Be Our Guest Inc., a Boston based company, is a rapidly growing equipment rental company with substantial seasonality in its revenues and profits. In the spring of 1998, the senior management team is reviewing its financial plans in preparation for a meeting with the company's bank. The case provides an opportunity to forecast financial needs and consider the appropriate structure and amount of bank borrowing. For years the company has been renting party supplies and furniture to caterers, event planners and hotels, it has also managed to grow gradually in a very volatile and seasonal business. The founder, Stephen Lizio and co-owners Al Lovata and Simone Williamson found it difficult to fund daily operations because of seasonal cash shortages.

Stephen Lizio met Anne Granger, Vice President at State Street Bank, at a networking event in 1995. She became interested in learning more about Be Our Guest, Inc. and over the next few months she maintained contact, visiting the company and becoming acquainted with the management team.

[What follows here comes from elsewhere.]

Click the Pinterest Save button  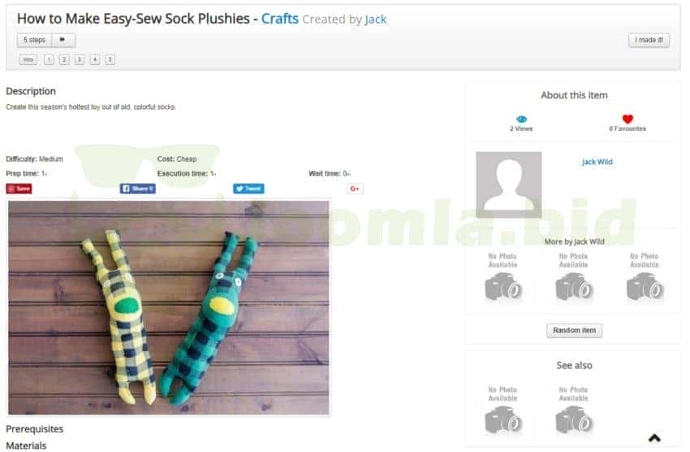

In 1996, the company had secured a $100,000 revolving line of credit at the prime rate plus 1.5%, and a $390,000 five-year loan at a fixed rate of 9.25%. The term loan's monthly payment was more than $8,000.

By the end of 1997, the term's loan outstanding balance was reduced to $315,000. On the contrary, the credit line had been increased to $140,000 and tapped out to fund a large jump in receivables in December. While a rise in receivables usually is a welcome event, many of Be Our Guest's customers had followed up their annual holiday rush, then party-equipment rentals peak, with their annual winter slump, leaving them unable to pay their bills until late spring, when business could be counted on to pick up again.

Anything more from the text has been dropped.